El Juzgado condena a Milagros Pérez (PP) y al concejal del PSOE Víctor Hernández por prevaricación cuando cogobernaban
La exalcaldesa de Santa Úrsula, Milagros Pérez (PP) / DA
La exalcaldesa de Santa Úrsula, Milagros Pérez (PP) / DA
La exalcaldesa de Santa Úrsula, Milagros Pérez (PP) / DA

El Juzgado de lo Penal Número 5 de Santa Cruz de Tenerife ha condenado a ocho años y medio de inhabilitación especial para empleo o cargo público a la exalcaldesa de Santa Úrsula, Milagros Pérez (PP), y a su socio en el gobierno local, el concejal Víctor Hernández Barroso (PSOE) por realizar contrataciones ilegales entre 2011 y 2013.
El fallo, al que ha tenido acceso mirametv.com, considera que ambos son responsables de un delito continuado de prevaricación, por ‘enchufar’ en el Consistorio del norte de la Isla a 18 personas con las que mantenían algún tipo de afinidad.
La sentencia, que se extiende a lo largo de 93 folios, pone boca arriba la actuación delictiva de los condenados que, nada más firmar un pacto de gobierno en 2011, y a pesar de las numerosas advertencias de los técnicos, contrataron a estas personas sin respetar la legislación vigente.
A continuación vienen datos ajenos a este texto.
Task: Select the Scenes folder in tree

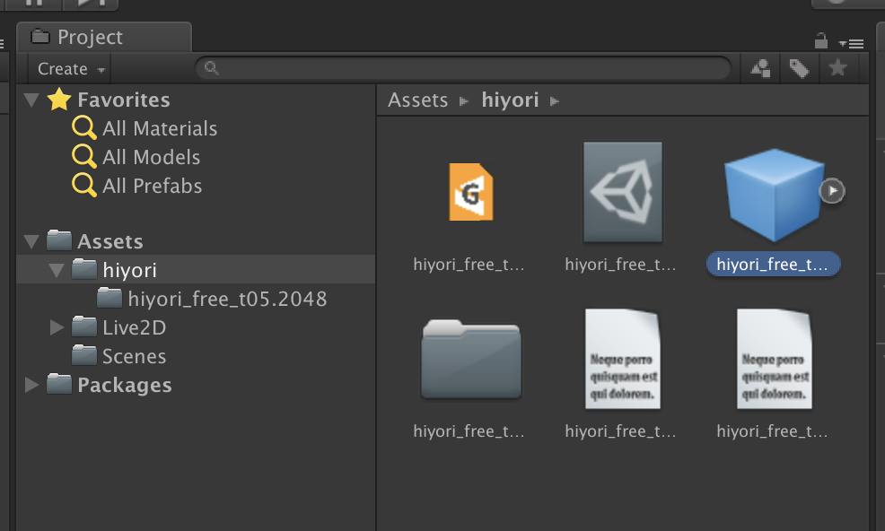Action: coord(134,356)
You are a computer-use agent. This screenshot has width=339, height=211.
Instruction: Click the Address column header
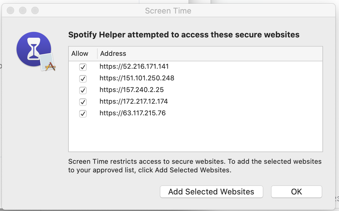pyautogui.click(x=113, y=54)
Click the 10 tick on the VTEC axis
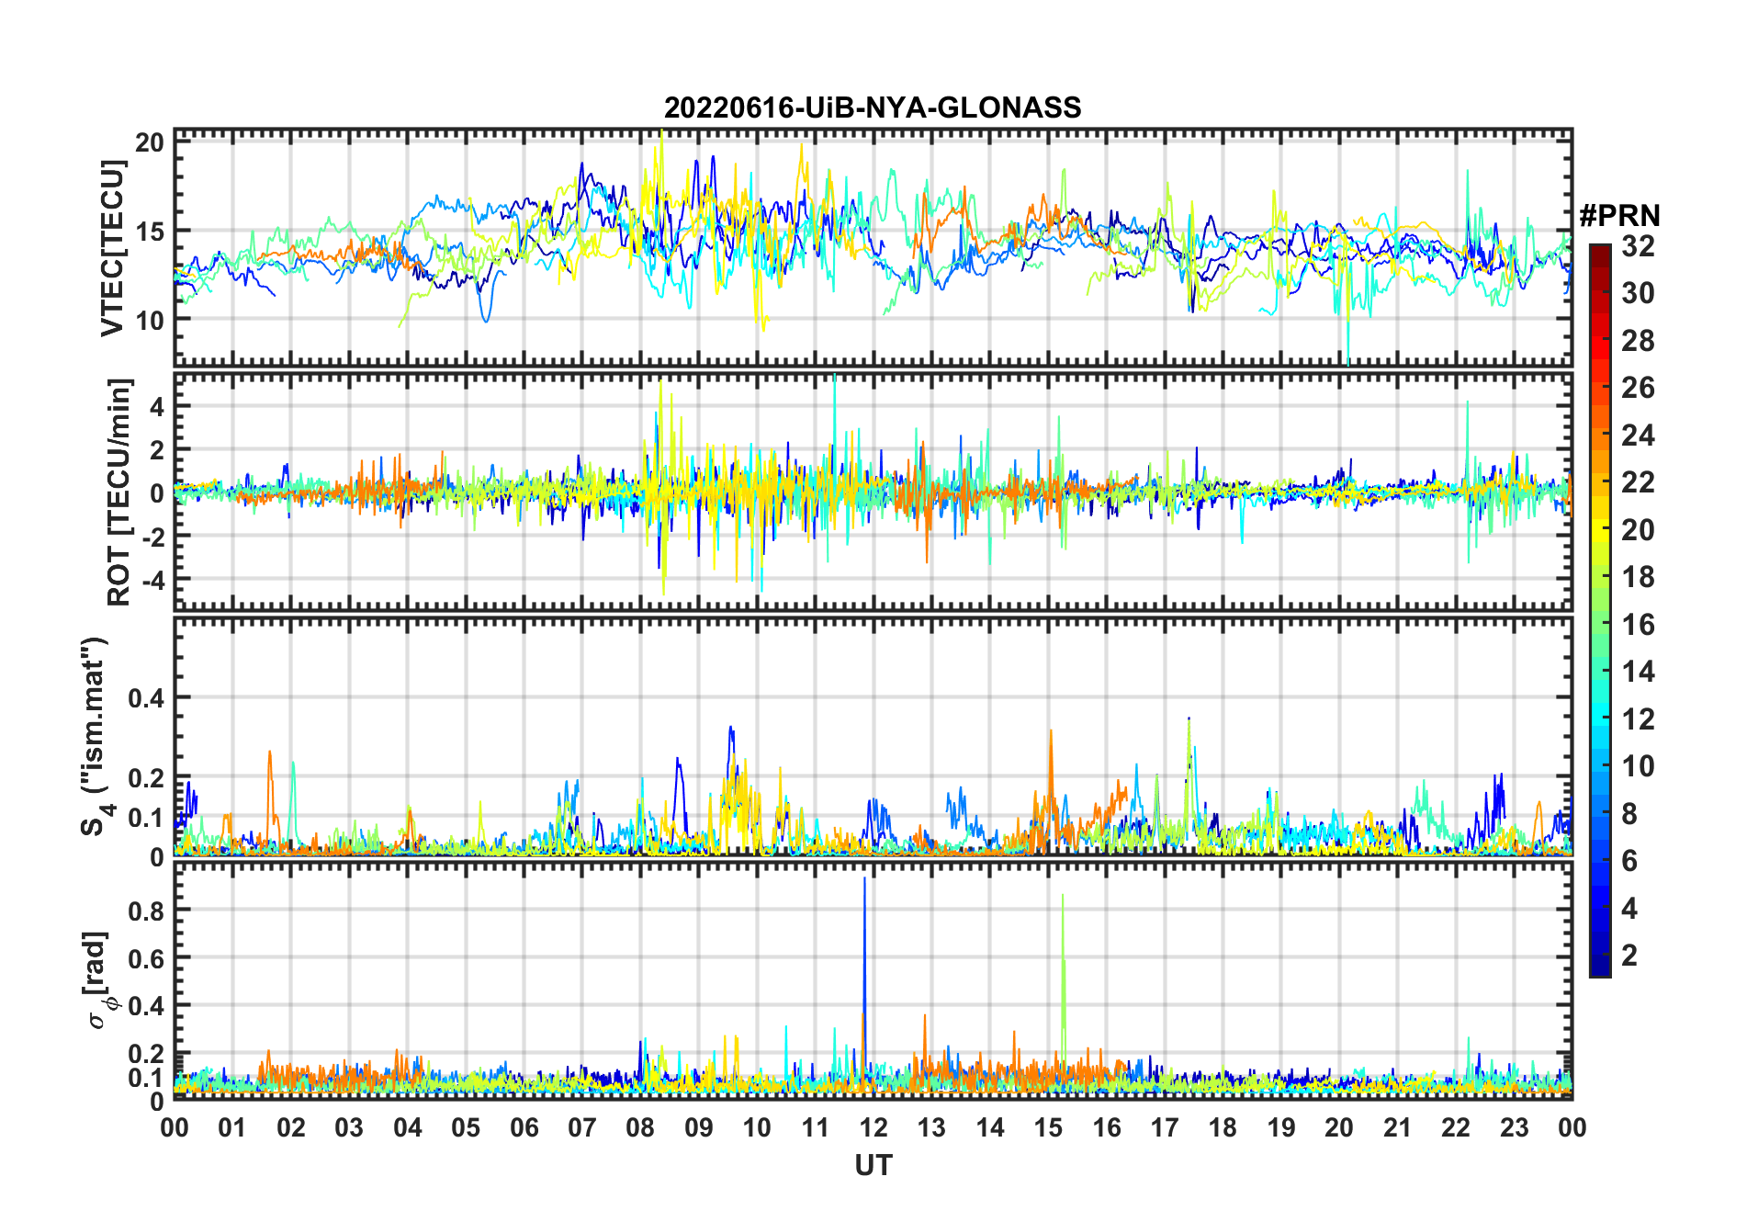 point(150,321)
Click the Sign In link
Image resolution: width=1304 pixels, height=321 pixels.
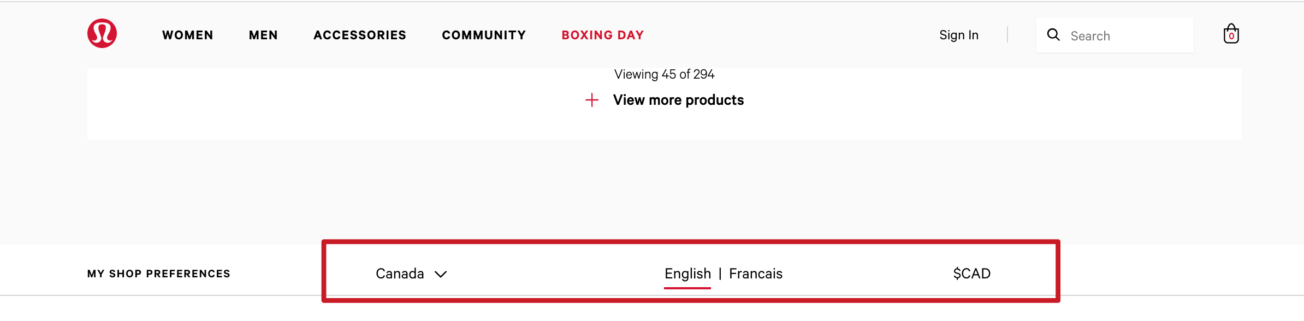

Primero lo hicieron ‘a dedo’, mediante contratos de servicios fraudulentos, según recoge la resolución judicial. Cuando llegaron al límite de 18.000 euros o de un año que fija la normativa, tras intensificarse las advertencias y reparos de los técnicos, recurrieron a negociados sin publicidad amañados o utilizaron a una empresa de trabajo temporal, a la que indicaban las personas que tenía que seleccionar para ser enviadas al Ayuntamiento.
La jueza Beatriz Méndez, que dedica importantes esfuerzos en desmontar las constantes contradicciones en las que incurrieron los dos condenados durante el juicio, concluye que, “a sabiendas de la falta de legalidad de los nombramientos”, Milagros Pérez y Víctor Hernández contrataron “arbitrariamente a personas, algunas de las cuales por afinidad política, personal o profesional”. La sentencia incide en que “no estamos ante una mera irregularidad administrativa” y pone el foco en que los dos procesados “obviaron los informes” del abogado del Consistorio y del interventor.
El fallo rebate uno por uno los escasos argumentos esgrimidos por las defensas, que ambos condenados han repetido hasta la saciedad. En este sentido, establece que ni es una venganza política, ni actuaron con el apoyo de los funcionarios, ni se puede alegar desconocimiento, ni era la solución para los problemas de personal del Consistorio, ni cabe justificar los contratos en la situación económica o en la valía profesional de los beneficiados.